[Task item] Extract all lines from the data beneath that include the word "Given".

[Listed entries]
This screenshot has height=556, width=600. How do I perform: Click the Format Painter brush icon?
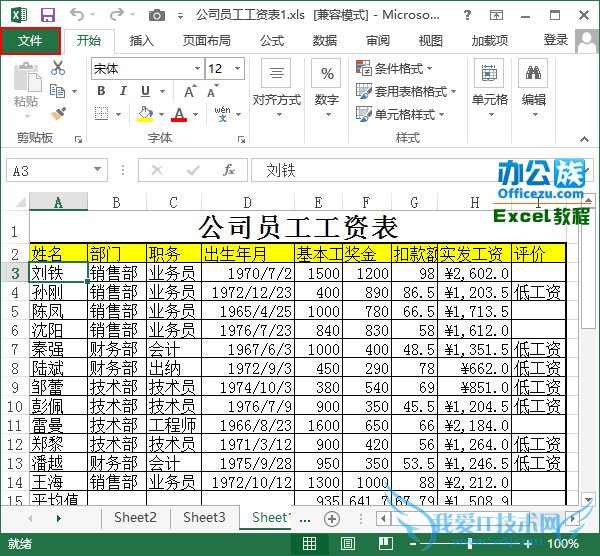click(58, 114)
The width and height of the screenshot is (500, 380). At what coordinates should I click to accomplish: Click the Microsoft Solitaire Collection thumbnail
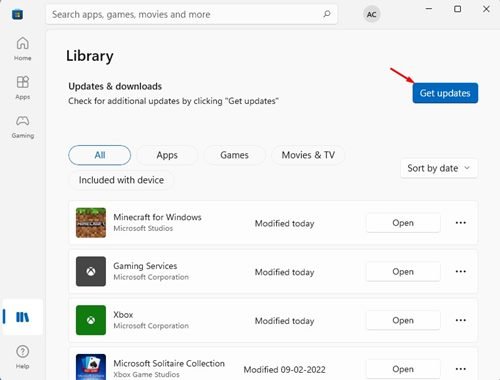point(91,367)
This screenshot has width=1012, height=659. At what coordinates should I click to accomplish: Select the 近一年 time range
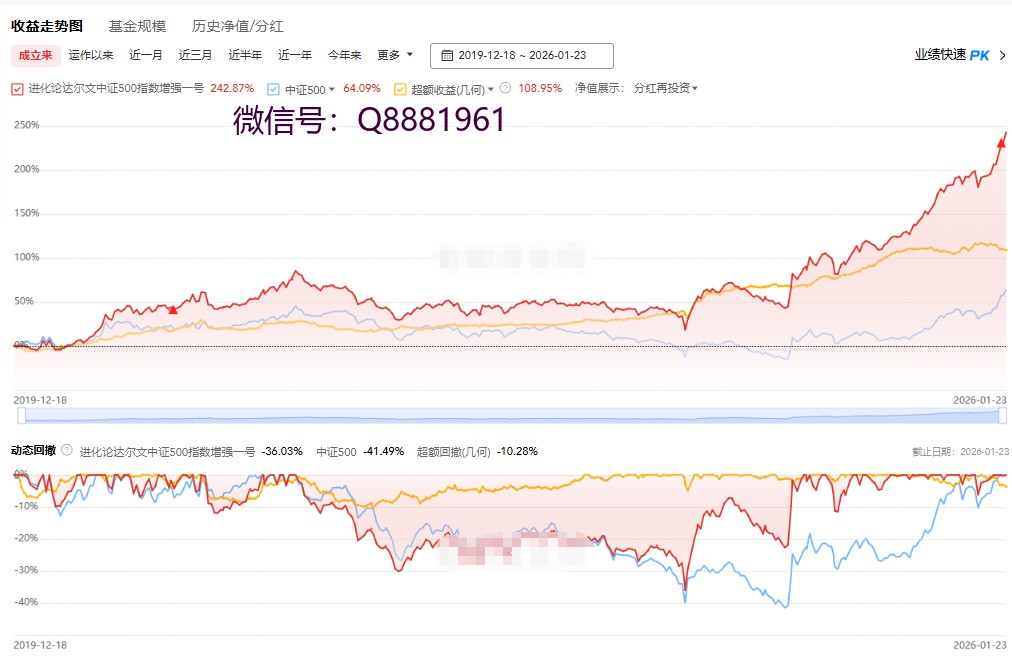[294, 56]
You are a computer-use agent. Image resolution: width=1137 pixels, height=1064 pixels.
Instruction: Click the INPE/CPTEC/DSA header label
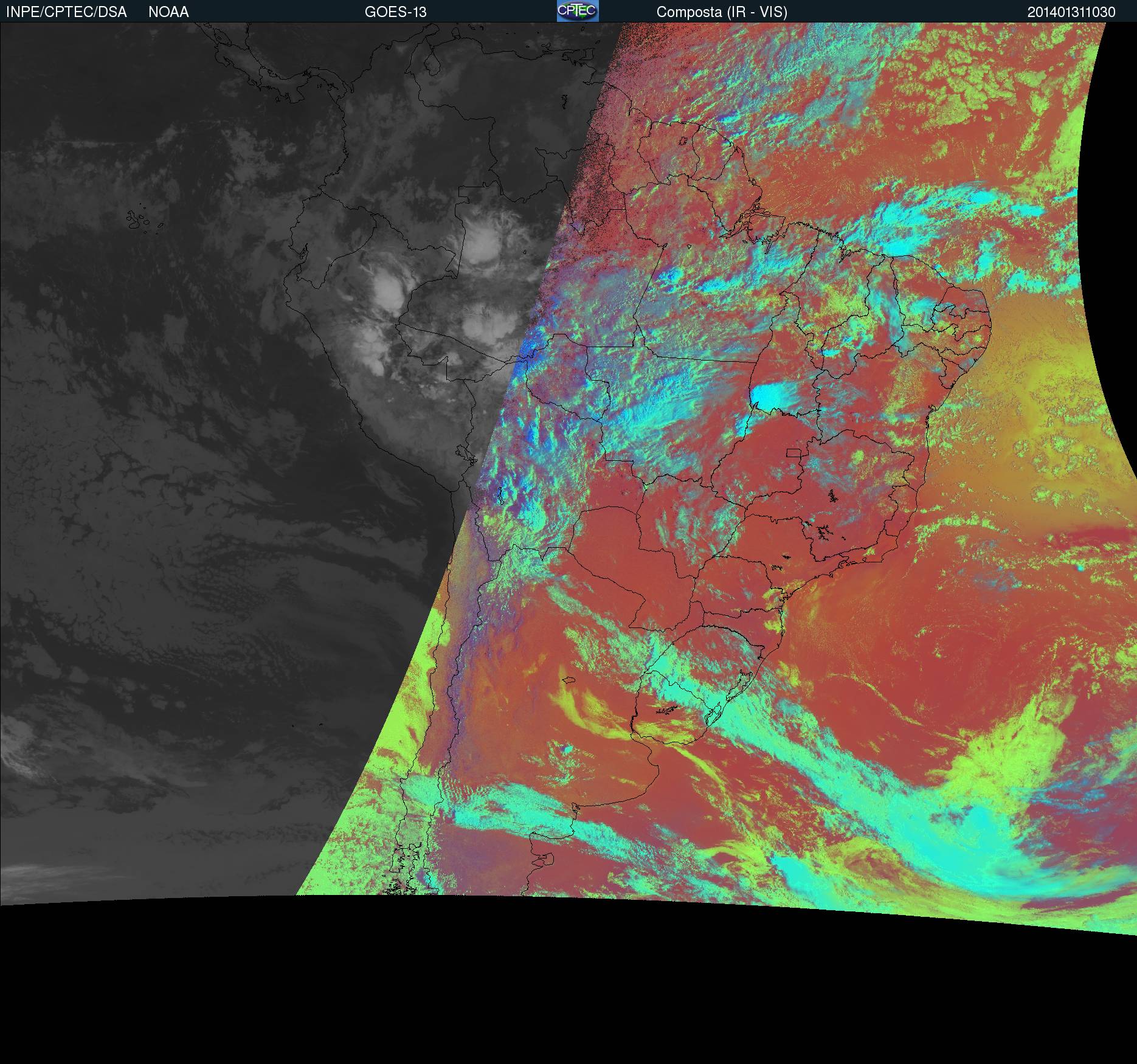pos(66,12)
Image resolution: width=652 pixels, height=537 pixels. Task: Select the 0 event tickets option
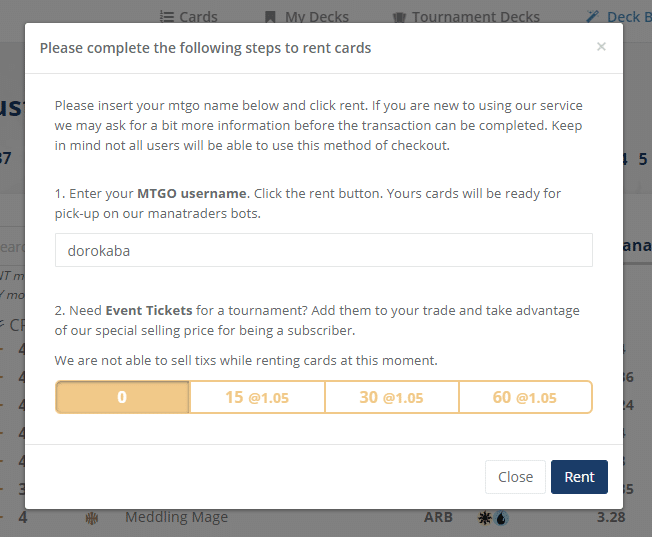coord(122,397)
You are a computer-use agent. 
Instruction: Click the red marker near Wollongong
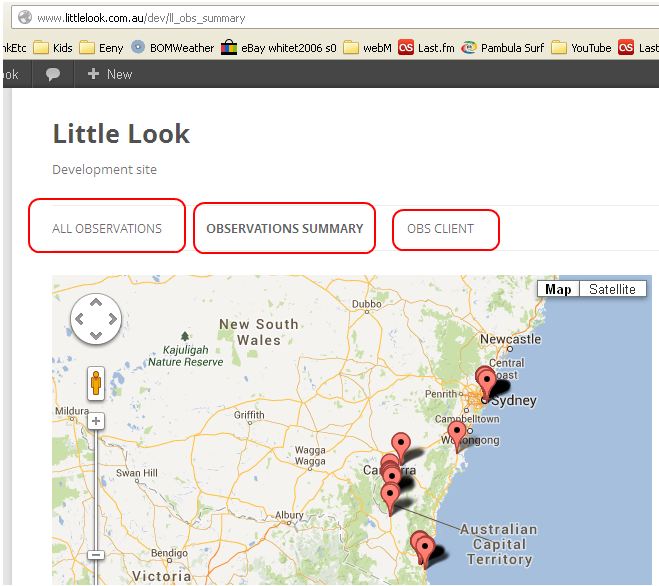coord(457,434)
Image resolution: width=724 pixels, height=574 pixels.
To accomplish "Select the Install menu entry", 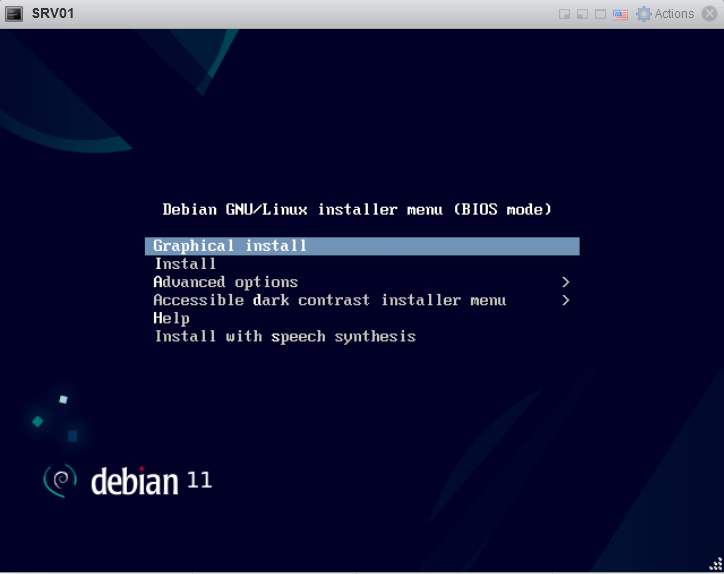I will [x=185, y=264].
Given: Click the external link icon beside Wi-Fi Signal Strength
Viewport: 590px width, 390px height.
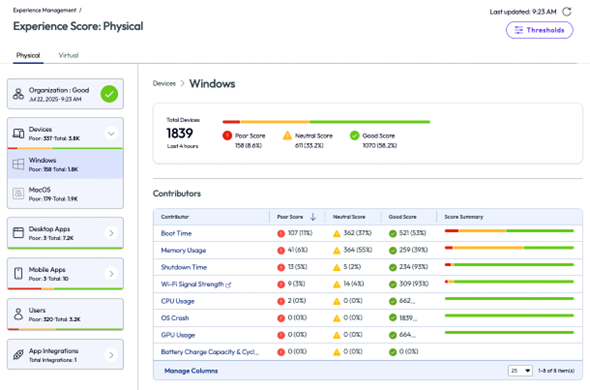Looking at the screenshot, I should click(228, 285).
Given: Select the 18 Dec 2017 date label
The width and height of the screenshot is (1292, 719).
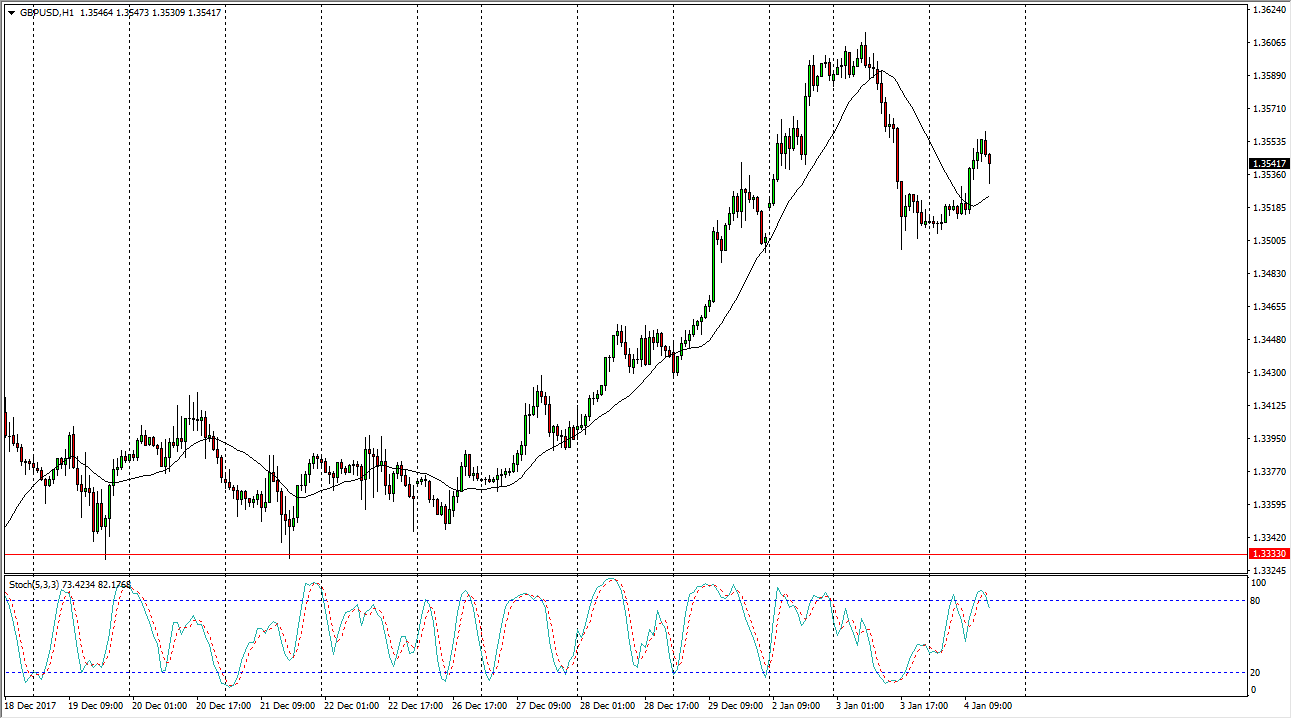Looking at the screenshot, I should pos(32,706).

[Answer box]
Given: Click the external link icon beside Wi-Fi Signal Strength
Given: Select the 18 Dec 2017 date label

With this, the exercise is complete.